Let $f(x)=\sqrt{3x}$ for all $x>0$, then we have $x_{n+1}=f(x_n)$ for all $n\in\mathbb{N}$.

Since $f(x)$ is a monotonously increasing function, then any recurrent sequence satisfying $x_{n+1}=f(x_n)$ is monotone. Really:

If $x_0\leq x_1$ then $f(x_0)\leq f(x_1)$, that is, $x_1\leq x_2$ and, by induction, $x_n\leq x_{n+1}$.

If $x_0\geq x_1$ then $f(x_0)\geq f(x_1)$, that is, $x_1\geq x_2$ and, by induction, $x_n\geq x_{n+1}$.

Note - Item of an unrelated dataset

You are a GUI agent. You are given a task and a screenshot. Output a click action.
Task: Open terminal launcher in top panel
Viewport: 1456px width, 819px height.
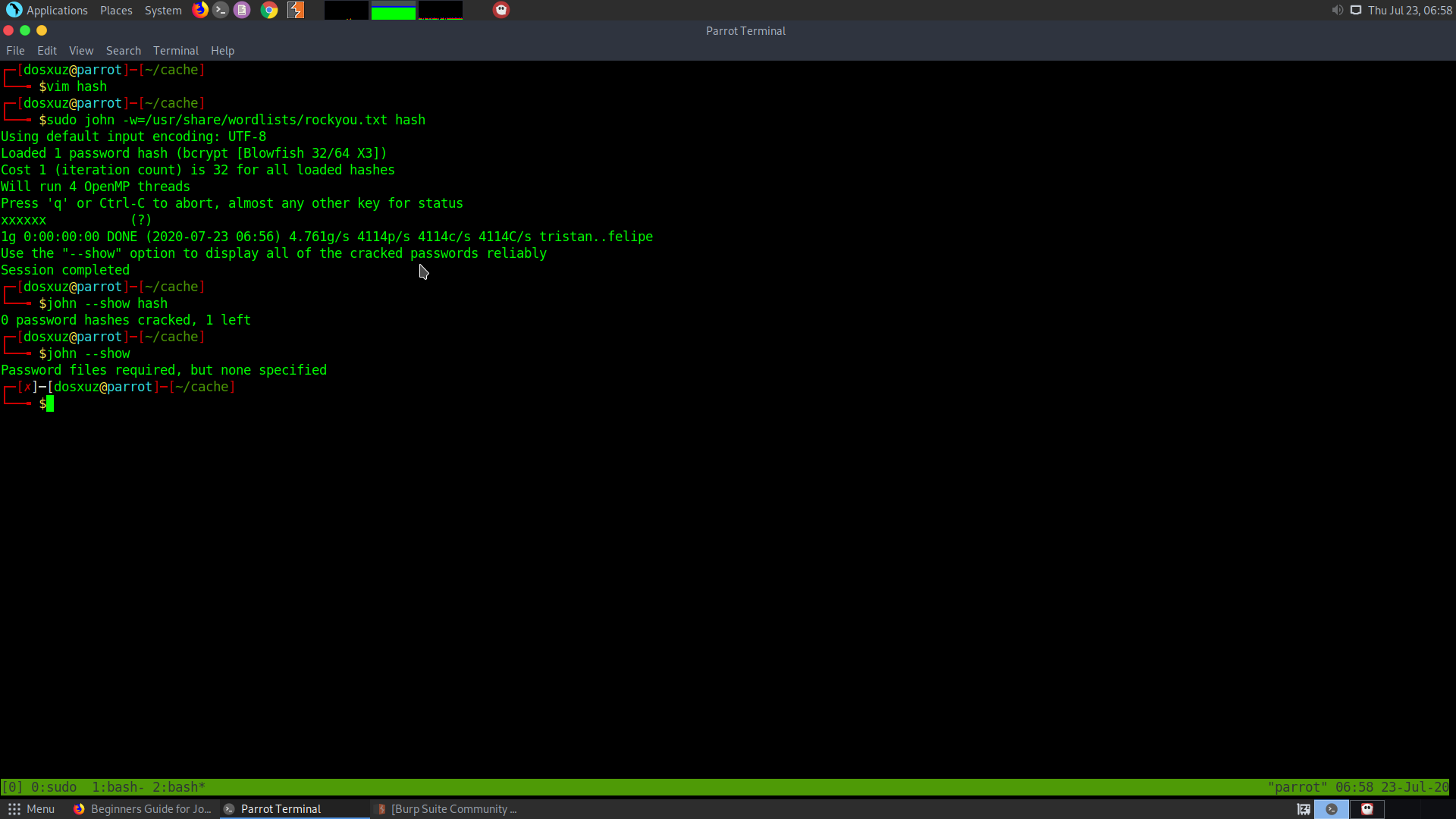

By the condition, $x_0=1$, thus, $x_1=\sqrt{3}>1=x_0$, therefore, this sequence is monotonously increasing. Note that if for any $n$, $x_n< 3$ then $x_{n+1}=f(x_n)<f(3)=3$, and, by induction, $x_n< 3$ for all $n\in\mathbb{N}$. Thus, the given sequence is increasing and bounded from above by 3. Therefore, $x_n$ is convergent. Let $a\in\mathbb{R}$ is limit of this sequence.

Since $a=\lim\limits_{n\to+\infty}x_n$ and $f(x)$ is continuous everywhere on $(0,+\infty)$, we have

$f(a)=\lim\limits_{n\to+\infty}f(x_n)=\lim\limits_{n\to+\infty}x_{n+1}=a$

$\sqrt{3a}=a$ implies $a=0$ or $a=3$. Since $x_n$ is increasing, $\lim\limits_{n\to+\infty}x_n\geq x_0=1$, therefore, $a\ne 0$, and hence, $a=3$.